Individuals who have tried to go the route of having DNA samples removed have found it can be tedious. “In California, the process of getting your DNA out of a database if your case ends in dismissal or acquittal is an onerous one,” Roth explained. “You have to pay your own filing and attorney fees, you have to wait until the statute of limitations has run, the judge has complete discretion to deny your motion, and you can’t appeal the judge’s decision.”

Legal upshot still unclear

Meanwhile, ACLU attorneys in Northern California were closely watching the Supreme Court case, Maryland v. King, to see how it might affect their class-action challenge to Prop. 69, a case known as Haskell v. Harris.

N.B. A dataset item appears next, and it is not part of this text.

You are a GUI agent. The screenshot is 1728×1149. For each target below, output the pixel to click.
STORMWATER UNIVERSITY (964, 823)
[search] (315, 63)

Although a divided panel of Ninth Circuit judges upheld the law in February of 2012, the court took the unusual step last July of voting to rehear the case en banc, with a nine-judge panel. However, the court issued an order after oral arguments saying it wouldn’t issue a ruling until King had been decided in the Supreme Court.

“Yes, they will have to do something with our case — but what they do is actually up to them,” Risher explained. “There’s no binding opinion in our case right now. Everything was up in the air waiting for King to be decided.”

Risher added that in future arguments, the ACLU plans to highlight the differences between Maryland’s DNA collection law and California’s far broader Prop. 69. “If King was a 5-4 decision with a law that was so narrowly focused, with those safeguards,” he said, “well okay — this one crosses the line.”